For Zaman, that provides him with a more pronounced dip when he bowls the slower ball. For Tayyab, it makes him effective in other ways – his bounce variation, as noted above, and he is more likely to reverse the older ball due to his lower release point, similar to Mohammad Wasim Jr. and Salman Irshad, who are exponentially more effective with their ‘tailing-in’ yorkers during the death overs than at any other stage of the innings. Since 2022, Salman Irshad (for Peshawar Zalmi) is averaging 15.1 between overs 16-20 with a 43.1% dot ball percentage, and averaging 31.4 across all other phases. In that same time period and the same 16-20 overs phase, Zaman is also averaging 10.1 with a 43.9% dot ball percentage for Lahore. While Lahore’s title-winning pace trio will likely continue as the status quo unless there is an injury scare, the novelty around a bowler like Tayyab will likely put him in contention, especially the tantalizing prospect of him and Zaman playing in the same line-up and troubling batsmen with the variation in release points.
Like the wild ones
Side-sling bowlers will never not be exciting, particularly as the game continues to get shorter. Multan Sultans, too, have been working closely with one – Swat-born Amin Ullah, who is rapid and was extremely impressive during the Tareen Academy’s (now Sultans Elite Squad) title-winning performance in the final of this year’s 8th Corporate T20 Cup, and would be on the Sultans’ radar in the emerging category. However, patience is a virtue with bowlers like Tayyab and Amin Ullah, who are coming through non-traditional cricketing pathways.

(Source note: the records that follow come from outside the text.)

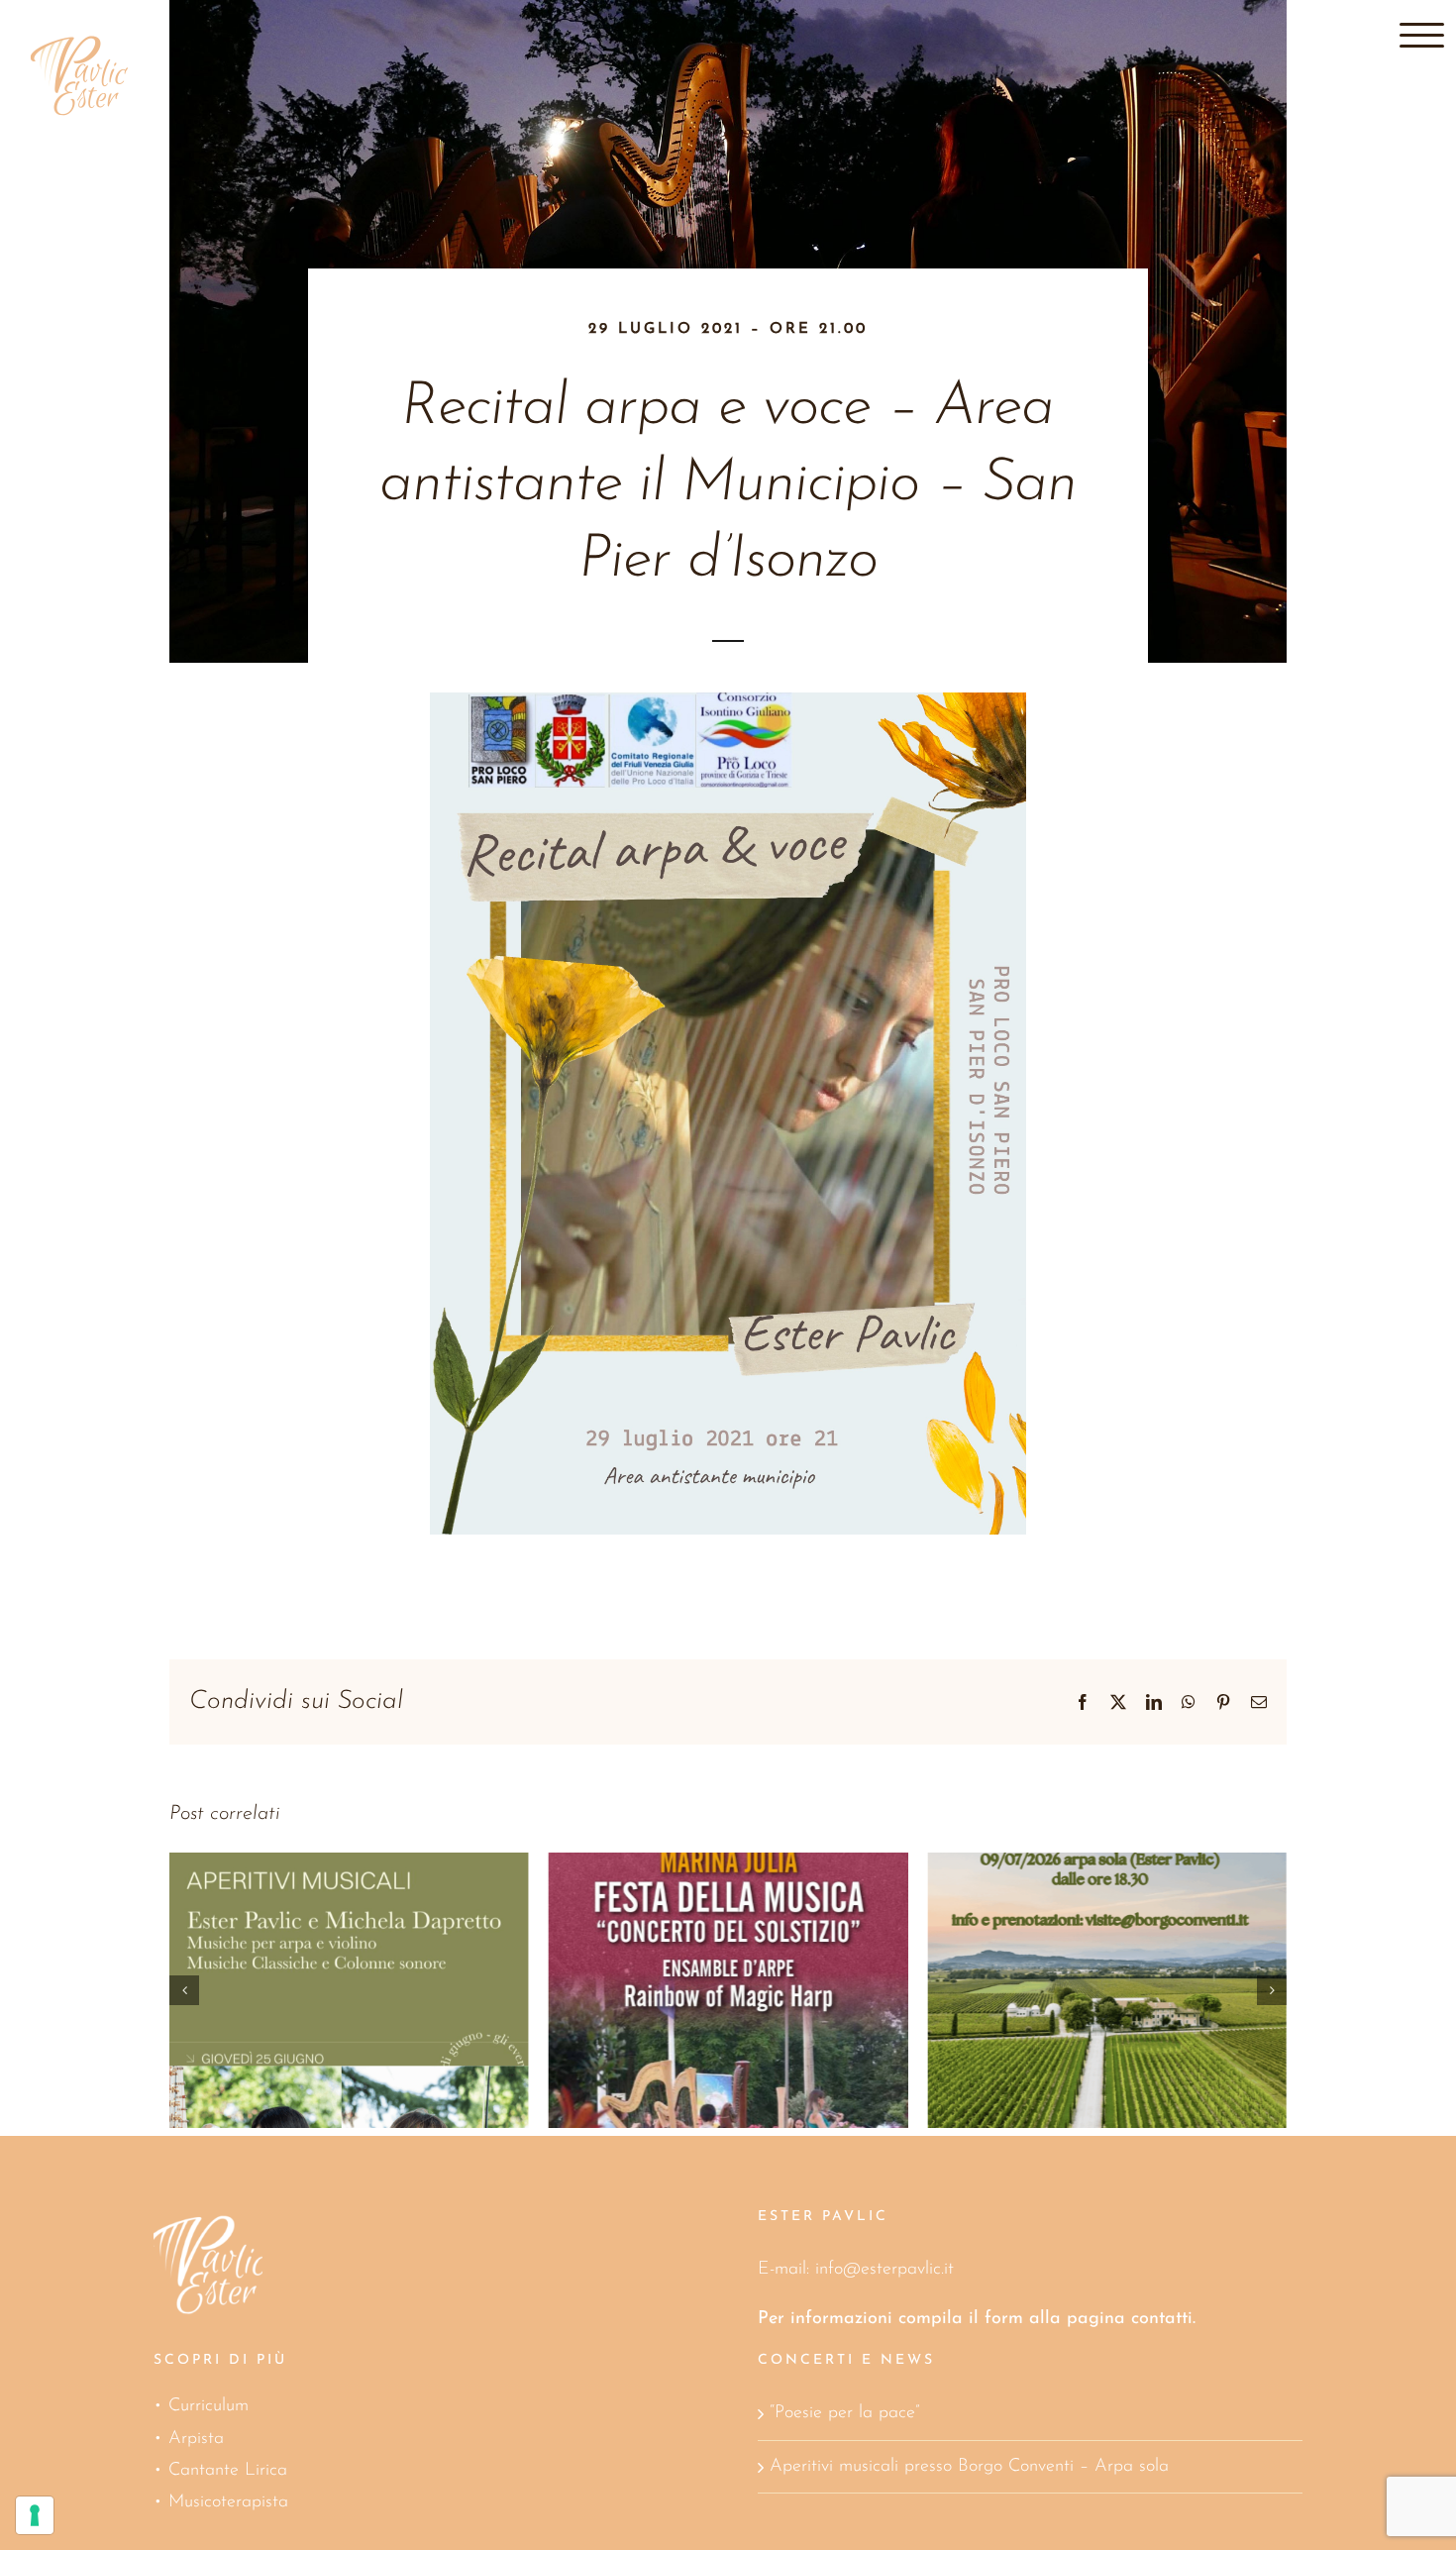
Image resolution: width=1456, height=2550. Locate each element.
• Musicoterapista (221, 2502)
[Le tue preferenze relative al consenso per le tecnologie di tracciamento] (34, 2515)
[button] (184, 1990)
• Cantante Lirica (220, 2471)
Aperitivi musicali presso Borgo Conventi (699, 1945)
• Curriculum (201, 2406)
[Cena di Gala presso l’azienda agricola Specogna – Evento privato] (1107, 1990)
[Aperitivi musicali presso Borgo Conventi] (728, 1990)
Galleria (377, 1945)
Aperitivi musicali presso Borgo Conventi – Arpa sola (969, 2467)
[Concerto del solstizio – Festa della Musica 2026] (349, 1990)
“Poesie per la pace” (844, 2413)
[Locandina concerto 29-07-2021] (728, 701)
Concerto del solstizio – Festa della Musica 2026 (321, 1945)
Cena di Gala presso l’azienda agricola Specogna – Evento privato (1079, 1926)
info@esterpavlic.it (884, 2270)
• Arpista (189, 2439)
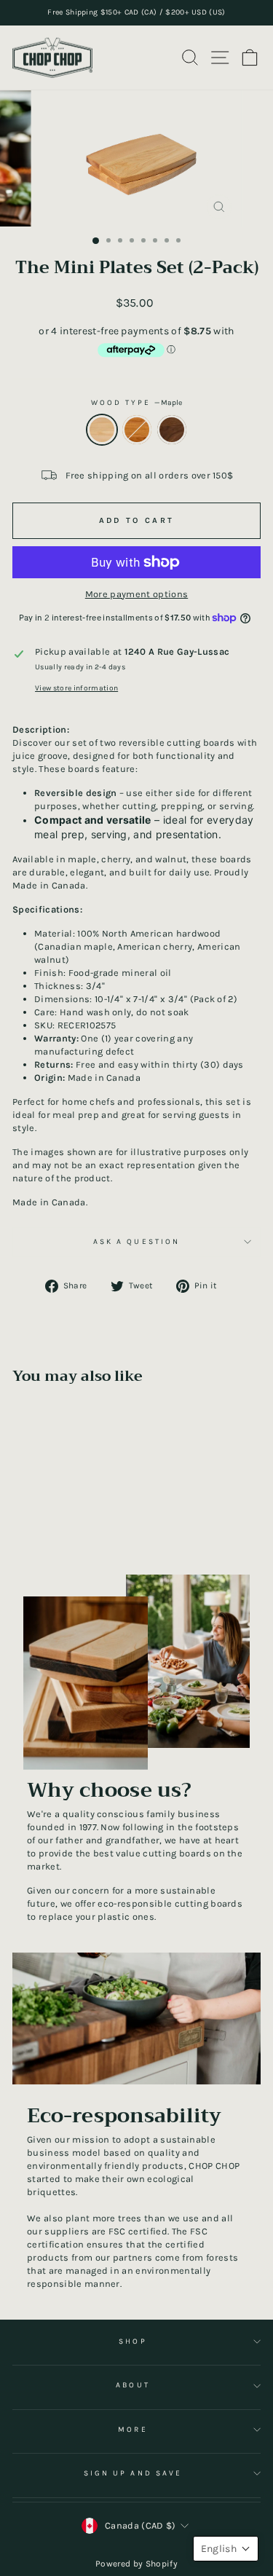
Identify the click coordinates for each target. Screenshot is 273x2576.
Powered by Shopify (136, 2564)
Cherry (136, 429)
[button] (226, 2549)
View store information (76, 688)
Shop (132, 2341)
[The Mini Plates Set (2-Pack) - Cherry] (59, 1524)
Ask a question (136, 1241)
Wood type (137, 402)
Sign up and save (133, 2473)
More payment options (136, 593)
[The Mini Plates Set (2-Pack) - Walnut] (76, 1524)
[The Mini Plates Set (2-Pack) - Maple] (42, 1524)
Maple (101, 429)
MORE (132, 2429)
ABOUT (132, 2385)
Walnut (171, 429)
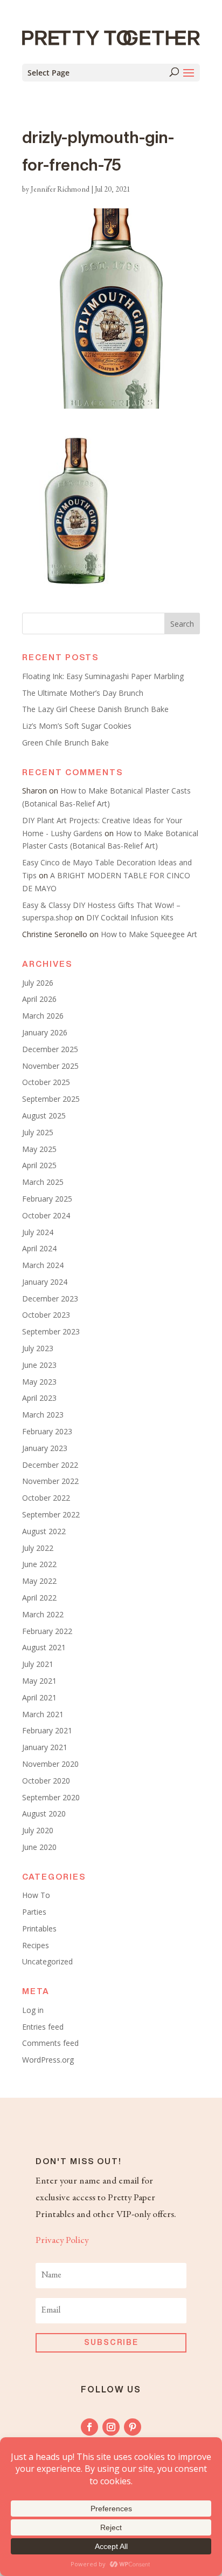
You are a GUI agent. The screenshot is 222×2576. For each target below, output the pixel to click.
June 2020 (39, 1847)
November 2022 (50, 1481)
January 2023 (44, 1448)
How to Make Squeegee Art (149, 934)
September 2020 (51, 1797)
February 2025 (47, 1199)
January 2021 (44, 1747)
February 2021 (47, 1730)
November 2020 (50, 1764)
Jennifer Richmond (60, 190)
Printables (39, 1928)
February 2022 (47, 1631)
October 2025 (46, 1082)
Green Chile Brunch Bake (65, 742)
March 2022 (43, 1614)
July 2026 (37, 983)
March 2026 (43, 1016)
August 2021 (44, 1647)
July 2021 (37, 1664)
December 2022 (50, 1465)
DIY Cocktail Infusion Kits (130, 917)
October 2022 (46, 1498)
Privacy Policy (62, 2241)
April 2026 (39, 999)
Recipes (35, 1945)
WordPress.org (48, 2060)
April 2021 (39, 1697)
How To (36, 1895)
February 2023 (47, 1431)
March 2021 (43, 1714)
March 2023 (43, 1414)
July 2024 (37, 1232)
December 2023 (50, 1298)
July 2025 (37, 1132)
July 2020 (37, 1830)
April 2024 (39, 1248)
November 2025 (50, 1066)
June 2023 (39, 1365)
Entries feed (43, 2027)
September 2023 (51, 1331)
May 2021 (39, 1681)
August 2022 (44, 1531)
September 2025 (51, 1099)
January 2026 (44, 1032)
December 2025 (50, 1049)
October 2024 (46, 1215)
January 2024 (44, 1282)
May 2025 (39, 1149)
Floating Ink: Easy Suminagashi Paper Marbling (103, 676)
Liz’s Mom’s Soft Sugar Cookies (76, 726)
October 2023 (46, 1315)
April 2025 (39, 1165)
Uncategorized (47, 1961)
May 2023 (39, 1382)
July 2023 (37, 1348)
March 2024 (43, 1265)
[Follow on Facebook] (89, 2427)
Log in (33, 2010)
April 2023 (39, 1398)
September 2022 (51, 1514)
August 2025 (44, 1115)
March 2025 (43, 1182)
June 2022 (39, 1564)
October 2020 (46, 1780)
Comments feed (50, 2043)
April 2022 (39, 1597)
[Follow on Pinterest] (132, 2427)
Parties (34, 1912)
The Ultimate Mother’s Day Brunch (82, 693)
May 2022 (39, 1581)
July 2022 (37, 1548)
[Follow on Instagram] (111, 2427)
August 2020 (44, 1813)
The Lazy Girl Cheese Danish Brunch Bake (95, 709)
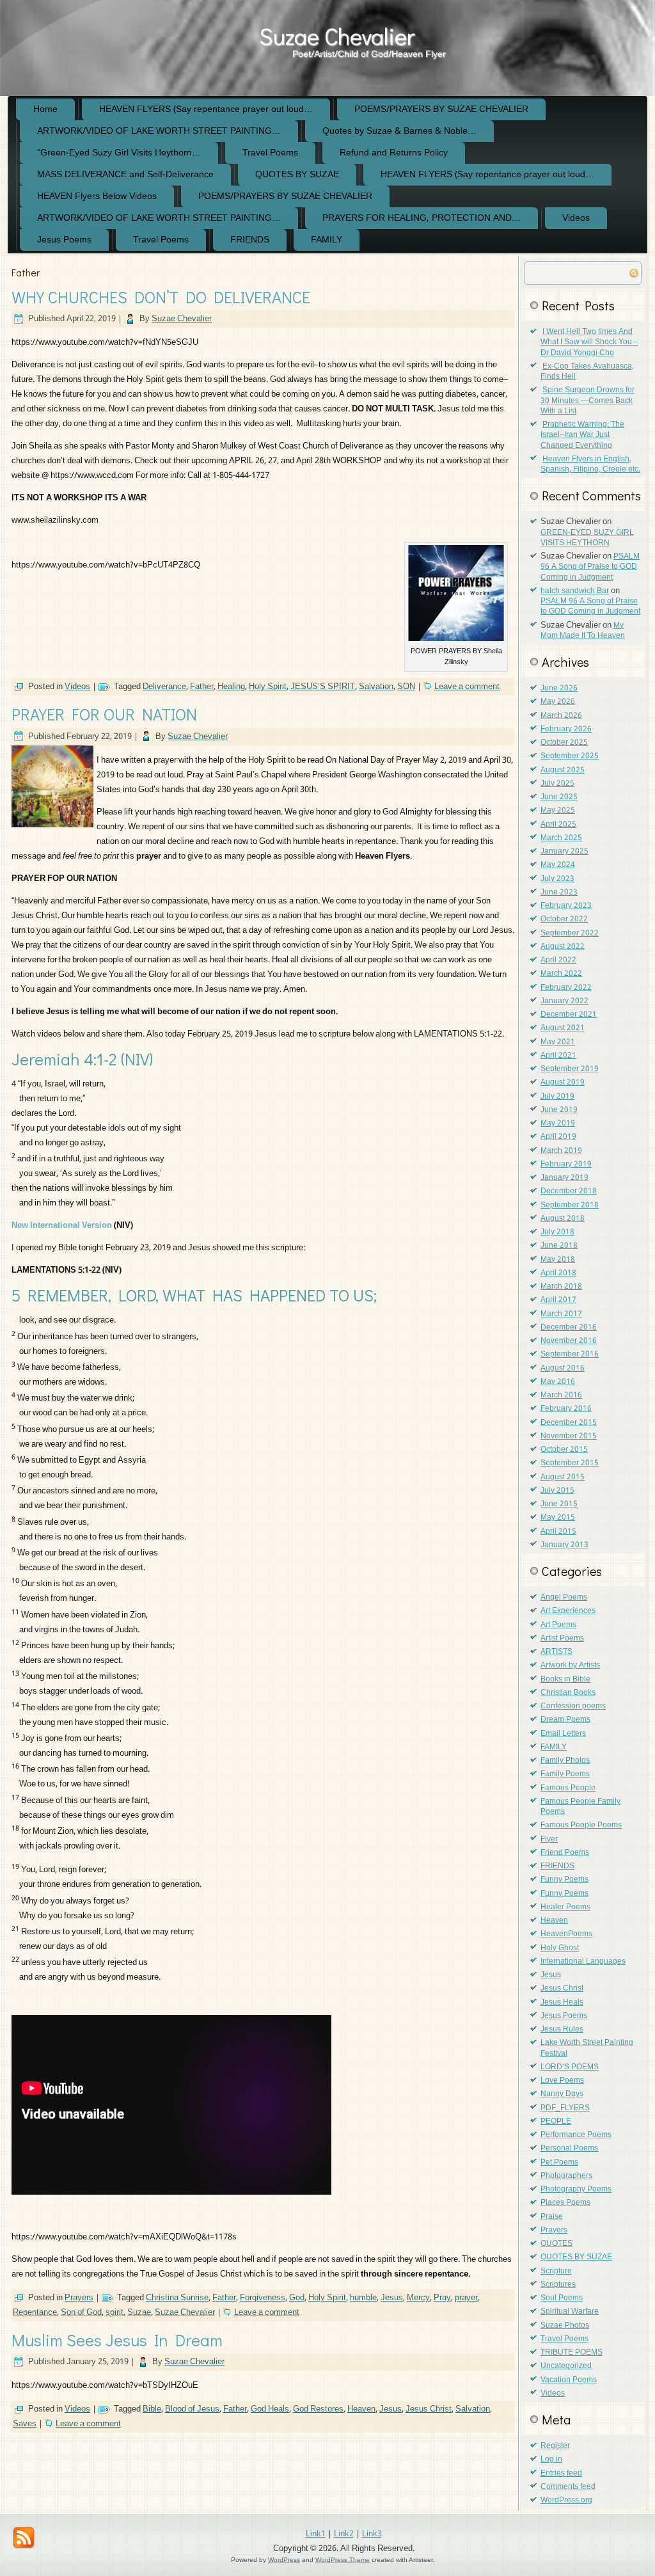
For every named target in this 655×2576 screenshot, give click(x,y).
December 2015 (569, 1423)
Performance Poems (576, 2135)
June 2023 (559, 892)
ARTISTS (556, 1652)
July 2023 (557, 879)
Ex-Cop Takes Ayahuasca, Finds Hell (587, 371)
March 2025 (561, 838)
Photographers (566, 2176)
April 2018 (558, 1273)
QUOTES (556, 2244)
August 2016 (563, 1368)
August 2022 (563, 947)
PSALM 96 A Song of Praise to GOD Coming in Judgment (590, 567)
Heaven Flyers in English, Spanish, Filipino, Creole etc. (590, 464)
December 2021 (569, 1014)
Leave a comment (467, 687)
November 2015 (569, 1436)
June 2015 (559, 1504)
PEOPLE (556, 2121)
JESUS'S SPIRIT (322, 687)
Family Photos (565, 1760)
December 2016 (569, 1327)
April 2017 (558, 1300)
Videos (576, 218)
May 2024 (558, 865)
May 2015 (558, 1517)
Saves (24, 2424)
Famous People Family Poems (580, 1806)
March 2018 (561, 1286)
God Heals (270, 2409)
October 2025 (564, 742)
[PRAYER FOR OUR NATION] (54, 828)
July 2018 (557, 1232)
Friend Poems (565, 1853)
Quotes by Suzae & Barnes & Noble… (399, 131)
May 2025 (558, 810)
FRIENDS (249, 240)
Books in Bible (565, 1679)
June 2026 (559, 688)
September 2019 (570, 1069)
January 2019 (564, 1178)
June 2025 (559, 797)
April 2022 (558, 960)
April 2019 (558, 1137)
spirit (114, 2312)
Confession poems (573, 1706)
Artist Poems (562, 1638)
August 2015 (563, 1477)
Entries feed (561, 2473)
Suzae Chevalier (336, 35)
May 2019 (558, 1123)
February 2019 (566, 1164)
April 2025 (558, 824)
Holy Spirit (268, 687)
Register (555, 2446)
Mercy (418, 2298)
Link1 (316, 2534)
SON (406, 687)
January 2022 (564, 1001)
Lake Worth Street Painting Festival (587, 2048)
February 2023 (566, 906)
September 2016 (570, 1354)
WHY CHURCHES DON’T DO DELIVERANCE (161, 297)
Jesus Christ (429, 2409)
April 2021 (558, 1055)
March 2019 (561, 1151)
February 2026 (566, 729)
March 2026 (561, 716)
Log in (551, 2459)
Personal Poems (569, 2148)
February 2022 (566, 988)
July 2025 (557, 783)
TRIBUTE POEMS (572, 2352)
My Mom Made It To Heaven (583, 630)
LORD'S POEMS (570, 2067)
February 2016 (566, 1409)
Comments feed (568, 2487)
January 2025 (564, 851)
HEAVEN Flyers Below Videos (97, 196)
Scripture (556, 2271)
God (296, 2298)
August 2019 (563, 1082)
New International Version (62, 1225)
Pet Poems (559, 2162)
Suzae (139, 2312)
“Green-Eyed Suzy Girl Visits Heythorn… (119, 153)
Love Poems (562, 2080)
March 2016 (561, 1395)
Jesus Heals (562, 2002)
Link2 (344, 2534)
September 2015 (570, 1463)
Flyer (549, 1839)
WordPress (284, 2559)
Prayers (79, 2298)
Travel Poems (270, 153)
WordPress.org (566, 2500)
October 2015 (564, 1449)
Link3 (372, 2534)
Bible (152, 2409)
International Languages (583, 1961)
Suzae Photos (565, 2325)
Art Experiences (568, 1611)
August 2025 (563, 770)
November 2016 (569, 1341)
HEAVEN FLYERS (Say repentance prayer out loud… (206, 109)
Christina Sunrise (177, 2298)
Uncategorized (566, 2366)
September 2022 (570, 933)
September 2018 (570, 1205)
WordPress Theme (342, 2559)
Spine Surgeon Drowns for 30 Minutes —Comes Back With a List (588, 401)
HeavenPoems (566, 1934)
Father (202, 687)
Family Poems (565, 1774)
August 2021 (563, 1028)
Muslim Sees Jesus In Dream (117, 2340)
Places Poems (565, 2203)
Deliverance (164, 687)
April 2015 (558, 1531)
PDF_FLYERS (565, 2108)
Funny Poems (564, 1879)
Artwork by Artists (570, 1665)
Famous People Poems (581, 1825)
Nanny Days (562, 2094)
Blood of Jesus (192, 2409)
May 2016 (558, 1382)
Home (45, 109)
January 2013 (564, 1545)
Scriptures (558, 2284)
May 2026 (558, 702)
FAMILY (326, 240)
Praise (552, 2217)
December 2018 (569, 1191)
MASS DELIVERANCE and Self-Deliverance (125, 174)
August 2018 (563, 1218)
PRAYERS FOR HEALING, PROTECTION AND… (421, 218)
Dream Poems (565, 1719)
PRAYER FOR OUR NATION (104, 714)
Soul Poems (562, 2298)
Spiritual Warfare (570, 2311)
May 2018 (558, 1259)
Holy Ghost (560, 1948)
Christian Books (568, 1693)
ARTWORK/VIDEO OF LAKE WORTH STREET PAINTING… (159, 131)
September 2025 (570, 756)
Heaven (361, 2409)
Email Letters (563, 1734)
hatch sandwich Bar (575, 591)
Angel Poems (564, 1597)
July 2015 (557, 1490)
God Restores (318, 2409)
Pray (442, 2298)
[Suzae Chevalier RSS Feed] (24, 2537)
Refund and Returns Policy (394, 153)
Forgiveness (262, 2298)
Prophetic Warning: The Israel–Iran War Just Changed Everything (582, 435)
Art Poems (558, 1625)
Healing (231, 687)
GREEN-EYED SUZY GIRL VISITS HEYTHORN (587, 538)
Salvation (376, 687)
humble (363, 2298)
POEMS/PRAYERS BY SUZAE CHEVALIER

After Irshad, Zaman, and Jalat, Tayyab is now Lahore Qalandars’ latest submission into Pakistan cricket’s growing collection of high-potential slingshot bowlers. Tayyab’s ‘feel-good’ story – as a welder-turned-cricketer who took up tape-ball cricket only a few years ago at his uncle’s insistence, now standing at the doorstep of the country’s biggest cricketing stage – serves to humanize cricket and its athletes. Whether or not he is able to find or create space for himself in an already-crowded pace attack is secondary to the larger conversation, which speaks to Lahore Qalandars’ love for pacers, especially the wild ones.
The opinions expressed solely belong to the writer and do not necessarily reflect the views of Grassroots Cricket.